[Item position entries]
---+---

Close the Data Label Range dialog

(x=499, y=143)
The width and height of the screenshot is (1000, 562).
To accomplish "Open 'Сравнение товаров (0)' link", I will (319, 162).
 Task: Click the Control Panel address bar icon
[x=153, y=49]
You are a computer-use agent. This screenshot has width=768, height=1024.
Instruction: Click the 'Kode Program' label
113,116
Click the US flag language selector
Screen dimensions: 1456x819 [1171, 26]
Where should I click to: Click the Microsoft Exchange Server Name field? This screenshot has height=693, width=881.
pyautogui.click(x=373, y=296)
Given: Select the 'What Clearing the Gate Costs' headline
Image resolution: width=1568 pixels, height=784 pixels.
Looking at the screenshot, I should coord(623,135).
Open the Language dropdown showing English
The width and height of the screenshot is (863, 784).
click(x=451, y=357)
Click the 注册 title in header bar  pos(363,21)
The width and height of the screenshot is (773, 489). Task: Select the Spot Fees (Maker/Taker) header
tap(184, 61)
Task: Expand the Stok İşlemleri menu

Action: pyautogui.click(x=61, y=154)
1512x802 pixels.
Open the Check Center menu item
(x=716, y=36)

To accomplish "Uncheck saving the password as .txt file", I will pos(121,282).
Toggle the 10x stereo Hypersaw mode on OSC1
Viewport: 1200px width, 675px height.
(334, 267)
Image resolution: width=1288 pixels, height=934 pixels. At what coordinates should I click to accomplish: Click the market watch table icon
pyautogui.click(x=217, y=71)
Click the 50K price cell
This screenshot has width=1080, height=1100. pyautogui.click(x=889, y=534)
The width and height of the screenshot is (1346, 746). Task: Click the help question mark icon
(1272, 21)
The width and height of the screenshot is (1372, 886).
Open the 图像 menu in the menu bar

---+---

### TASK GOAL
Rewrite the listing above, substituting "Goal" for every "Task" and keeping everything else the same.

### RESPONSE
Close the Data Label Range dialog

(x=499, y=143)
The width and height of the screenshot is (1000, 562).
To accomplish "Open 'Сравнение товаров (0)' link", I will (319, 162).
 Goal: Click the Control Panel address bar icon
[x=153, y=49]
You are a computer-use agent. This screenshot has width=768, height=1024.
Instruction: Click the 'Kode Program' label
113,116
Click the US flag language selector
Screen dimensions: 1456x819 [1171, 26]
Where should I click to: Click the Microsoft Exchange Server Name field? This screenshot has height=693, width=881.
pyautogui.click(x=373, y=296)
Given: Select the 'What Clearing the Gate Costs' headline
Image resolution: width=1568 pixels, height=784 pixels.
Looking at the screenshot, I should coord(623,135).
Open the Language dropdown showing English
The width and height of the screenshot is (863, 784).
click(x=451, y=357)
Click the 注册 title in header bar  pos(363,21)
The width and height of the screenshot is (773, 489). Goal: Select the Spot Fees (Maker/Taker) header
tap(184, 61)
Goal: Expand the Stok İşlemleri menu

Action: pyautogui.click(x=61, y=154)
1512x802 pixels.
Open the Check Center menu item
(x=716, y=36)

To accomplish "Uncheck saving the password as .txt file", I will pos(121,282).
Toggle the 10x stereo Hypersaw mode on OSC1
Viewport: 1200px width, 675px height.
(334, 267)
Image resolution: width=1288 pixels, height=934 pixels. At what coordinates should I click to accomplish: Click the market watch table icon
pyautogui.click(x=217, y=71)
Click the 50K price cell
This screenshot has width=1080, height=1100. pyautogui.click(x=889, y=534)
The width and height of the screenshot is (1346, 746). Goal: Click the help question mark icon
(1272, 21)
The width and height of the screenshot is (1372, 886).
Open the 图像 menu in the menu bar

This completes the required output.